Syllabus

Class Routines

Blog

The private WordPress blog serves as the out-of-class-time space for sharing and exchange, including posting of annotations and project products (after revision in response to instructor and peer comments). After the class is over, students can continue to refer back to the resources accumulated there.

Check-in

Classes will generally begin with a warm-up and check-in, e.g., sharing of highlights of reflections and annotations added to the blog or a reflective activity, except weeks 1, 14, and weeks when there are presentations.

Focal Weekly Reading

The diversity of students’ inquiries on the four projects and thus range of reading is unavoidable and important.
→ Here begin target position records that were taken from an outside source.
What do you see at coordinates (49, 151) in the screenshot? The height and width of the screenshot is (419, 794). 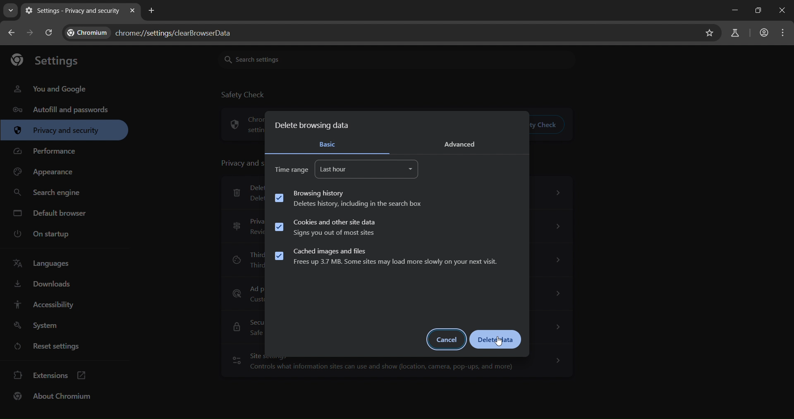 I see `performance` at bounding box center [49, 151].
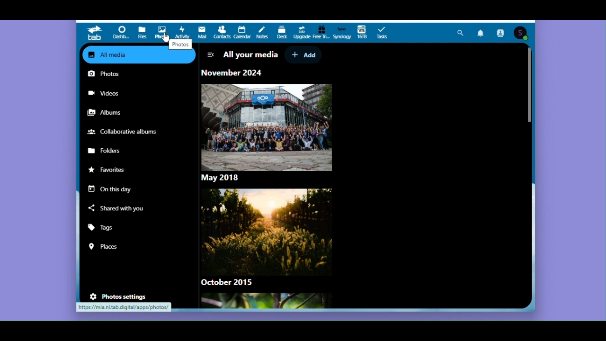  Describe the element at coordinates (108, 170) in the screenshot. I see `Favourite` at that location.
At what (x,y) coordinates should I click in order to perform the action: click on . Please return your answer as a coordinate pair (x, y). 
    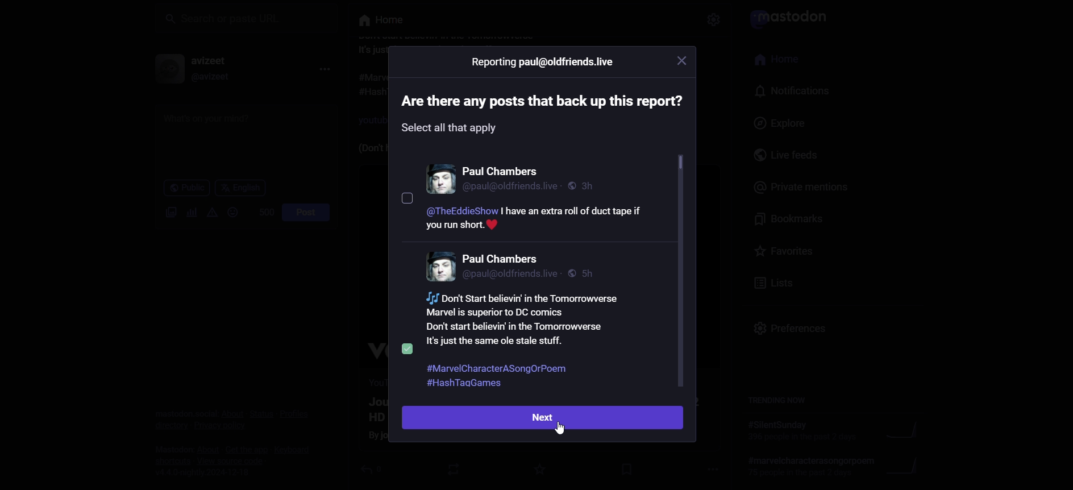
    Looking at the image, I should click on (584, 185).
However, as a response to the need expressed by past students for some shared referents, one focal reading will be assigned each week to be discussed in various modes (to be specified), such as annotations posted online ahead of class, time-limited spoken reports on the nine categories of note-taking, guided close reading, and five-phase dialogue.

Workshop

Except when there are presentations, most class sessions, after the check-in and discussion of the focal reading, take the form of a workshop, in which various activities are used to move along your inquiry for the given PBL project. Details of these activities are linked to the class session on the course website.
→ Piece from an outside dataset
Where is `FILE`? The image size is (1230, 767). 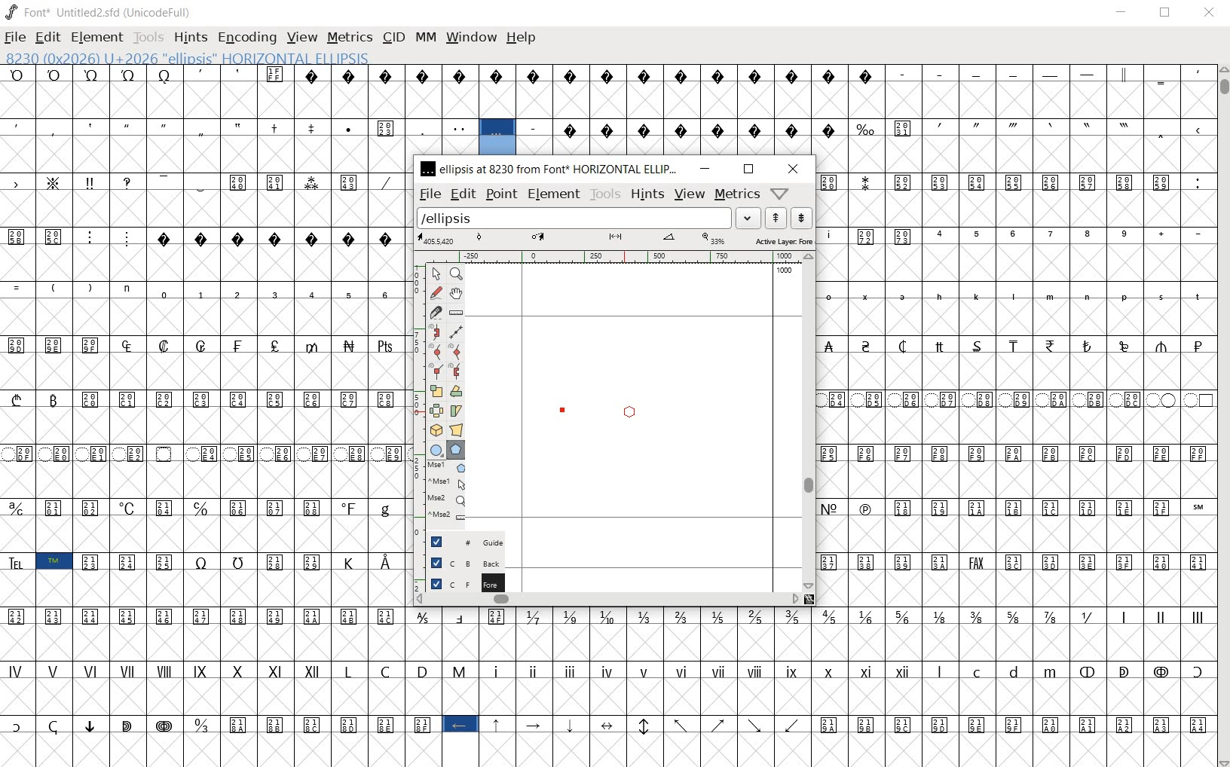 FILE is located at coordinates (15, 37).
Presentations and Plus-Delta Feedback

When you prepare to give a well-prepared presentation, when you hear yourselves speak your presentation, and when you get feedback, it usually leads to self-clarification of the overall argument underlying your inquiry and written product. There may or may not be time for extensive discussion, but your revision of the draft product will be informed by everyone else in the group providing “plus-delta” feedback: plus = something appreciated; delta = something to help further development, e.g., suggestions, questions, contacts, and references. You can also learn from compare-contrast with the other students’ presentations.

Visual aids should be prepared without diverting your time away from your ongoing inquiry.
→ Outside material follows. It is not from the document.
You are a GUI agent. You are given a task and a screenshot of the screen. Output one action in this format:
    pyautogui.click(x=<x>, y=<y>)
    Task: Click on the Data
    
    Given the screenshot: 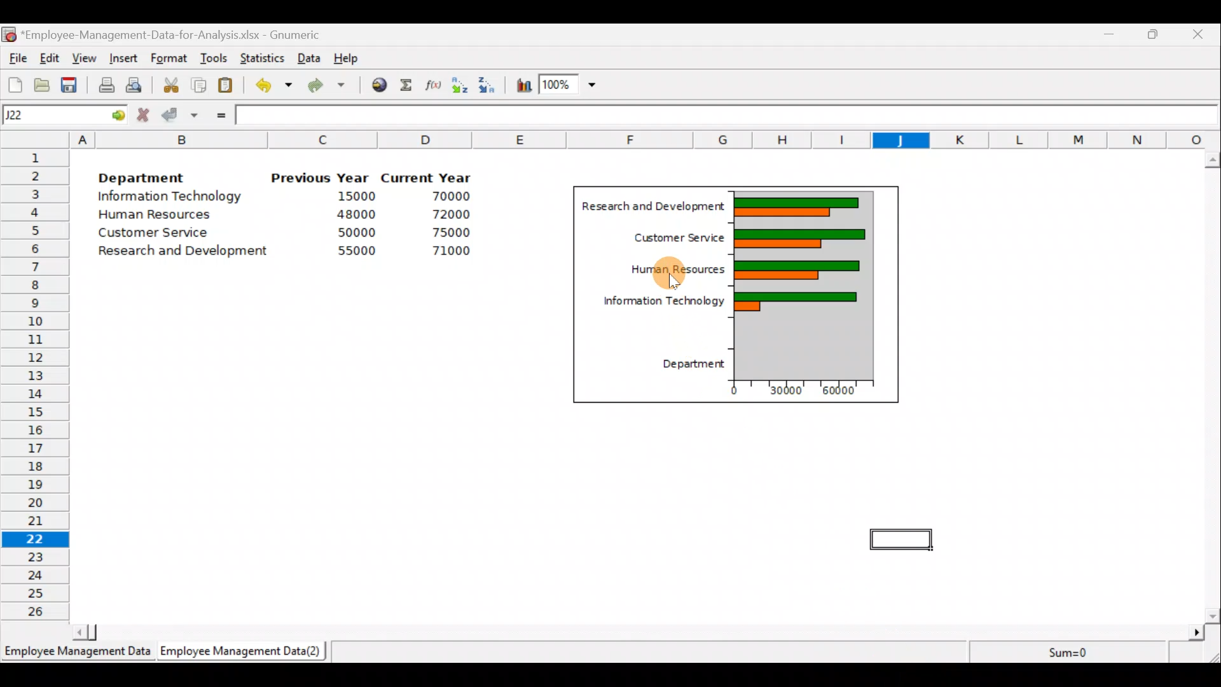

Peter: “These days I use pdf’s, not Powerpoint, for all my talks, in part because of bad experiences with some images not showing up when ppt files got shown on a different operating system. But mostly because I can write and revise outlines in Microsoft Word and then, when I’m ready, I change the font size, “print” as a pdf, and I’m ready to go live. Preparation time for my talks is not diverted into making animations, backgrounds, fade-ins and other non-essential features of a talk. Even if you don’t take this tip, try to make one introductory slide that captures the overall structure and logic of your inquiry. This might be enough of a visual aid that you can talk to that slide and not have to prepare many others.”

Mary: Agreed. I would also point to Edward Tufte’s work, especially The Visual Display of Quantitative Information (and his cheap but excellent and hilarious pamphlet “The Cognitive Style of Powerpoint.”)

Annotations

In order to learn from the inquiries of the other students, annotated references or resources (= person, organization…) related to the projects or common readings should be added (regularly, not all in a clump) to the evolving bibliography. (Annotations should convey the article’s key points as well as its connection to the student’s own inquiries and interests. Examples from past years will be provided. Prepare first on your computer, then copy and paste the annotated reference into blog. Specify the category Bibliography.)

Dialogue Around Written Work

The instructors try to create a dialogue with each student around written work, that is, around your writing, our responses, and your responses in turn. For each submission one of us makes comments on a cover page that aim to show you your voice has been heard and to reflect back to you where you were taking us. After the overall comments we make specific suggestions for how to clarify and extend the impact on readers of what was written. You then revise and resubmit the submission in response to our comments and peer commentary (see below). The goal is not that you make changes to please me us or to meet some unstated standard, but that you as a writer use the eye of others to develop your own thinking and make your written exposition of that thinking work better on readers.

Peer Commentary

An instructor will forward another student’s project drafts to you by email for peer review after you submit your own draft. One component of cultivating support for ongoing learning is sharing one’s work at the same time as defining the kinds of response you need at that point. Peter Elbow provides valuable perspectives and options for when you decide what approaches to commenting you ask for as a writer (which you should state at the top of your draft) and what to use as a commentator. You may be used to making lots of specific suggestions for clarification and change in the margins, but such suggestions do not often lead students to go beyond touching up into re-thinking and revising their ideas and writing. This said, all writers value comments that reassure them that they have been listened to and their voice, however uncertain, has been heard.

 Elbow, Peter. Writing with Power: Techniques for Mastering the Writing Process. Oxford University Press, 1998. ISBN: 9780195120189.

 Elbow, Peter, and Pat Belanoff. “Summary of Kinds of Responses.” In Sharing and Responding. Random House, 1989. ISBN: 9780394386225.

Private Learning Journal

Reflection on your experience of the course process, especially in relation to the two desired outcomes, namely: you will have charted a path into an ever-growing body of work on the interpretation of sciences in contexts, to which feminist, anti-racist, and other critical analysts and activists have made significant contributions; and you will have formulated a personal plan for ongoing inquiry that troubles the boundaries of knowledge production in the academy and sciences. Students need only share enough of these journals with the instructors to show that they are making entries at least once per week. However, students may also share entries on the blog if they wish. Some prompts for journal entries are given in the class schedule.